▸ Task directions
Scan the records below for the line containing "Task: Switch to the Father's Day category" and the line containing "Given: Click the Data Pemenang document icon". Copy both, plus every line between, exactly.

(Stored records)
= = = =

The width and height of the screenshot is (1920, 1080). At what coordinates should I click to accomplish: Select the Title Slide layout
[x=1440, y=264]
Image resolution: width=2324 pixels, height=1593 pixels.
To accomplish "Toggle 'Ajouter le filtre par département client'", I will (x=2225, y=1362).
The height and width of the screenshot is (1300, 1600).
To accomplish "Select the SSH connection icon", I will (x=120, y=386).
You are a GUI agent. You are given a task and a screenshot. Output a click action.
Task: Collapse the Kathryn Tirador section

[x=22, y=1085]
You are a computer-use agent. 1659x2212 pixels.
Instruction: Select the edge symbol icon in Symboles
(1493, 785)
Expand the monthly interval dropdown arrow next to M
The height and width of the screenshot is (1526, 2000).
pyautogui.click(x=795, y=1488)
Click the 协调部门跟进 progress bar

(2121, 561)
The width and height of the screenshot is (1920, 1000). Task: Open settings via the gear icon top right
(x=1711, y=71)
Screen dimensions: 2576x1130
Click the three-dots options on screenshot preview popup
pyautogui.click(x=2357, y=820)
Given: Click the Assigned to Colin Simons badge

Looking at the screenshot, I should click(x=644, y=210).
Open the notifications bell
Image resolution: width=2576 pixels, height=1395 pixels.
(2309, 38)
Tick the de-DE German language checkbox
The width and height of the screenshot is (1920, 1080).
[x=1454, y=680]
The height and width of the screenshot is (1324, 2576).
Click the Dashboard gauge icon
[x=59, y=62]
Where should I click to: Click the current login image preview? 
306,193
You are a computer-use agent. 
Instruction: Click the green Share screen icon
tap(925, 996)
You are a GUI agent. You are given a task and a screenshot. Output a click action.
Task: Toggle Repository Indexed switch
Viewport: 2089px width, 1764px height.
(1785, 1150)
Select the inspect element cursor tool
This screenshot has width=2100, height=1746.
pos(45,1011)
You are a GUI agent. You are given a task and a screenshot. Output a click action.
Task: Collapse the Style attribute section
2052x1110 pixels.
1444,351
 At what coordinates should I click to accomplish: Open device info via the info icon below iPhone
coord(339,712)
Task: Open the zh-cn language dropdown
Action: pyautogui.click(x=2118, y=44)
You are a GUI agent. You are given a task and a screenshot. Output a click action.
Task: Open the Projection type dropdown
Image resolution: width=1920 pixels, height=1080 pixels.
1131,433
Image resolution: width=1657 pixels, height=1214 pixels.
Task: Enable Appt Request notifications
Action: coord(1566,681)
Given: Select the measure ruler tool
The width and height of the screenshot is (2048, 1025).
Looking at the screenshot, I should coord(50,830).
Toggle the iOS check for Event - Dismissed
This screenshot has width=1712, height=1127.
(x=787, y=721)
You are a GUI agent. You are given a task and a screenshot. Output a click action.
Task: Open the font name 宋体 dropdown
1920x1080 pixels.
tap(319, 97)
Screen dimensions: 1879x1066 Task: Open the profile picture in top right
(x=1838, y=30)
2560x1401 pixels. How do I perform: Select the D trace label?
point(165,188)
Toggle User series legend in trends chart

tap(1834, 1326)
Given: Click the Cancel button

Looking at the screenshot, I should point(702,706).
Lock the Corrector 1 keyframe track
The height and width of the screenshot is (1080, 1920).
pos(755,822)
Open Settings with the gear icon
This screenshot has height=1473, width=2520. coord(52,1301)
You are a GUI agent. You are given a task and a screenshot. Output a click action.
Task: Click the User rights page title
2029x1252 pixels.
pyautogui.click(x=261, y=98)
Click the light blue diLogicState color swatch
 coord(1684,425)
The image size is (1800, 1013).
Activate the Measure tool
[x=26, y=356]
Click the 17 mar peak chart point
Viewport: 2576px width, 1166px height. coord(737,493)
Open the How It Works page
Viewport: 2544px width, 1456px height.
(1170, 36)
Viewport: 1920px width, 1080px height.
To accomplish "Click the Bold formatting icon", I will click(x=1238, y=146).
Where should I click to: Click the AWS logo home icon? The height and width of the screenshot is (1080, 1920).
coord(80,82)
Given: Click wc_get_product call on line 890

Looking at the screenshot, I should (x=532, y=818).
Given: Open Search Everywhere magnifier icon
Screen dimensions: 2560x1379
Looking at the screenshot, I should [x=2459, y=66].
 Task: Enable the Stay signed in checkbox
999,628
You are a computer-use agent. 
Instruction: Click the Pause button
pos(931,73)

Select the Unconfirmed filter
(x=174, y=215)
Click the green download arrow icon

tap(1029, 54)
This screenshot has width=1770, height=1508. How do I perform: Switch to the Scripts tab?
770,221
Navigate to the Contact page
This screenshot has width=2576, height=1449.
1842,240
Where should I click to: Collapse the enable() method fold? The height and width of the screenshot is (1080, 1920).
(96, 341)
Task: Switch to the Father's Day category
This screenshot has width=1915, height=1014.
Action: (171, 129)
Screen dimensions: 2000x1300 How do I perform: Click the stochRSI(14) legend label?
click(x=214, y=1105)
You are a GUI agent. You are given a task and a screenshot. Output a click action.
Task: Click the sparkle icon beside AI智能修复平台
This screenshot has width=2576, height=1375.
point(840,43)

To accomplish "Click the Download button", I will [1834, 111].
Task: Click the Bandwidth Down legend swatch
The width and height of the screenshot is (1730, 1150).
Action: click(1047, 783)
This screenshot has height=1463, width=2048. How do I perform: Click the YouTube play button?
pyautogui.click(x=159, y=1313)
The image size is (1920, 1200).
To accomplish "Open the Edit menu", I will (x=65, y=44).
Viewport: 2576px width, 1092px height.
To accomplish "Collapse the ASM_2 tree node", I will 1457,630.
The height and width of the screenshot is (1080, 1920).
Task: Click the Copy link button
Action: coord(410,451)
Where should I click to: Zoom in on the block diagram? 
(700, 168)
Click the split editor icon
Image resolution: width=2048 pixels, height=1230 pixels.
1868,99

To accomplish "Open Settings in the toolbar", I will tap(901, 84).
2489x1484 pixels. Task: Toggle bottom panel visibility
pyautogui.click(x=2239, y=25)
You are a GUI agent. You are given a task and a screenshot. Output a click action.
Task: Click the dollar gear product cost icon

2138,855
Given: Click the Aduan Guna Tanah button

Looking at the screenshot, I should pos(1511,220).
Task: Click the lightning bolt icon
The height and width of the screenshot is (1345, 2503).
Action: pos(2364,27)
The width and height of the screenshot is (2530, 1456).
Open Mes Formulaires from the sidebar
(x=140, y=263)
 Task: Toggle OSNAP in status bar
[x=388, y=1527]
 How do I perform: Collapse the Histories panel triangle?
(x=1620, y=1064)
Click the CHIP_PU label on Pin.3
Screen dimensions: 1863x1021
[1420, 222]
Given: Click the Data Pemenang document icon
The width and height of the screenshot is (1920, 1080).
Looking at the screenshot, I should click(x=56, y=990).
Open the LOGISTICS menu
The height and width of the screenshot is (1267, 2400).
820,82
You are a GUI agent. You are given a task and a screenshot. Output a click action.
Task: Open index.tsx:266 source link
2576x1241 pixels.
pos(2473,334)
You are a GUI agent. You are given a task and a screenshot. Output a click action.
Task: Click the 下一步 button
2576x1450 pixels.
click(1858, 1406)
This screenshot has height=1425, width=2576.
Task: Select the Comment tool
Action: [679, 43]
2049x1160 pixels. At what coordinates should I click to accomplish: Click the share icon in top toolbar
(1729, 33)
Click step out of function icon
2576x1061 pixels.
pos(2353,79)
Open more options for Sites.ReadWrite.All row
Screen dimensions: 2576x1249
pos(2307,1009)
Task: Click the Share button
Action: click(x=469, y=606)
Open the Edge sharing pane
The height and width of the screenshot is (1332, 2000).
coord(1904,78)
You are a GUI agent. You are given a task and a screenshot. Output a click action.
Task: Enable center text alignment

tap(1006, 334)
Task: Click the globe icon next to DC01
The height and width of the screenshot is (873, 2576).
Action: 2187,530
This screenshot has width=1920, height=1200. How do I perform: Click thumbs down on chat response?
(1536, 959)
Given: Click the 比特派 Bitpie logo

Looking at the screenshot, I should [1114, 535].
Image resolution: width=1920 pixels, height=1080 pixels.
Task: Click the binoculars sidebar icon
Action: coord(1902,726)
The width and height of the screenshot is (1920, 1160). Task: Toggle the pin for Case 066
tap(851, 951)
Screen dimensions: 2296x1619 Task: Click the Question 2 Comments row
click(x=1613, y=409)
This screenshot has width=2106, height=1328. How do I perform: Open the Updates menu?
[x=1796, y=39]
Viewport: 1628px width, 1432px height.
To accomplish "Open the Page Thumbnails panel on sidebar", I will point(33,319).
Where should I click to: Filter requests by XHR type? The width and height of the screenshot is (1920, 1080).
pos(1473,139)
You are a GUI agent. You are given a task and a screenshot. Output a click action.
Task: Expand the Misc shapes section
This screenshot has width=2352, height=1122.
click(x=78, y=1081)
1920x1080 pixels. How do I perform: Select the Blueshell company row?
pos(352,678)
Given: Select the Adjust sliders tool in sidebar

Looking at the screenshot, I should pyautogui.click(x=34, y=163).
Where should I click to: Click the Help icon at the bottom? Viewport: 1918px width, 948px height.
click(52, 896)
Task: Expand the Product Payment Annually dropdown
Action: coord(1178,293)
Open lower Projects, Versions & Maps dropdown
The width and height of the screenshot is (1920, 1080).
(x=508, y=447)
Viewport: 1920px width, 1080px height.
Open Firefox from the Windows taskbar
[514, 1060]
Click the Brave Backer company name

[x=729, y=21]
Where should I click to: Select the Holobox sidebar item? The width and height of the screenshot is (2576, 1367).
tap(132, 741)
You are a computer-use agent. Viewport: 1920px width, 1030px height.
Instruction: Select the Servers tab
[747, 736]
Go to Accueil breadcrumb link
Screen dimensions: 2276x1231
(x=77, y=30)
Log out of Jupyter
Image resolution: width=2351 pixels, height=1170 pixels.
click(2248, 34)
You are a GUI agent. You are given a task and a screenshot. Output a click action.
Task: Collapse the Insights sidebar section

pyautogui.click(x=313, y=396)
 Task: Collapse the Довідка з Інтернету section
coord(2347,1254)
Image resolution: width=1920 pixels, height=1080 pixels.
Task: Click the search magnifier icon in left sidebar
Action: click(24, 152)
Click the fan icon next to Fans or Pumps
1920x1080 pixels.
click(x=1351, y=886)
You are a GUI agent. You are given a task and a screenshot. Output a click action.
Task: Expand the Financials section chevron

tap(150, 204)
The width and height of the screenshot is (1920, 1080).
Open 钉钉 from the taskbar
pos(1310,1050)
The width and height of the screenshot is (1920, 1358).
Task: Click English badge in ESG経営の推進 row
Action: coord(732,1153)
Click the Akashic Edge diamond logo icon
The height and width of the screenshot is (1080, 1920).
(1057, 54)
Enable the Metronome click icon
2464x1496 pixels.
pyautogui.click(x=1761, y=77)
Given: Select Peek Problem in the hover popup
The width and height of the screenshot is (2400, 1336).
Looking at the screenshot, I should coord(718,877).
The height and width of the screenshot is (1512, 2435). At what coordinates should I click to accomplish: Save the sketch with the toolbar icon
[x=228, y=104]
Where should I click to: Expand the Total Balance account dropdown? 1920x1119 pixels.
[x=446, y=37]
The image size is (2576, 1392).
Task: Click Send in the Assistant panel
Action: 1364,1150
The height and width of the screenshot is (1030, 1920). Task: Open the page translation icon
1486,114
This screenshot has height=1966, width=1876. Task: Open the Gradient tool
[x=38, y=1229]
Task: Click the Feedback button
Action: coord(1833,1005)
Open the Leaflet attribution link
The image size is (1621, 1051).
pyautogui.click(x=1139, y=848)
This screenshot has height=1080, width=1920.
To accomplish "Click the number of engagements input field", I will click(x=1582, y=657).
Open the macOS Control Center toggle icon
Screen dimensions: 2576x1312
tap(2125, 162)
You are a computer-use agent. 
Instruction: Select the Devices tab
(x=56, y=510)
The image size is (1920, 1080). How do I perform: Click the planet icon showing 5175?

= = = =

▸ Expected answer
Task: Switch to the Father's Day category
This screenshot has width=1915, height=1014.
Action: (171, 129)
Screen dimensions: 2000x1300 How do I perform: Click the stochRSI(14) legend label?
click(x=214, y=1105)
You are a GUI agent. You are given a task and a screenshot. Output a click action.
Task: Click the sparkle icon beside AI智能修复平台
This screenshot has width=2576, height=1375.
point(840,43)

To accomplish "Click the Download button", I will [1834, 111].
Task: Click the Bandwidth Down legend swatch
The width and height of the screenshot is (1730, 1150).
Action: click(1047, 783)
This screenshot has height=1463, width=2048. How do I perform: Click the YouTube play button?
pyautogui.click(x=159, y=1313)
The image size is (1920, 1200).
To accomplish "Open the Edit menu", I will (x=65, y=44).
Viewport: 2576px width, 1092px height.
To accomplish "Collapse the ASM_2 tree node", I will 1457,630.
The height and width of the screenshot is (1080, 1920).
Task: Click the Copy link button
Action: coord(410,451)
Where should I click to: Zoom in on the block diagram? 
(700, 168)
Click the split editor icon
Image resolution: width=2048 pixels, height=1230 pixels.
1868,99

To accomplish "Open Settings in the toolbar", I will tap(901, 84).
2489x1484 pixels. Task: Toggle bottom panel visibility
pyautogui.click(x=2239, y=25)
You are a GUI agent. You are given a task and a screenshot. Output a click action.
Task: Click the dollar gear product cost icon

2138,855
Given: Click the Aduan Guna Tanah button

Looking at the screenshot, I should pos(1511,220).
Task: Click the lightning bolt icon
The height and width of the screenshot is (1345, 2503).
Action: pos(2364,27)
The width and height of the screenshot is (2530, 1456).
Open Mes Formulaires from the sidebar
(x=140, y=263)
 Task: Toggle OSNAP in status bar
[x=388, y=1527]
 How do I perform: Collapse the Histories panel triangle?
(x=1620, y=1064)
Click the CHIP_PU label on Pin.3
Screen dimensions: 1863x1021
[1420, 222]
Given: Click the Data Pemenang document icon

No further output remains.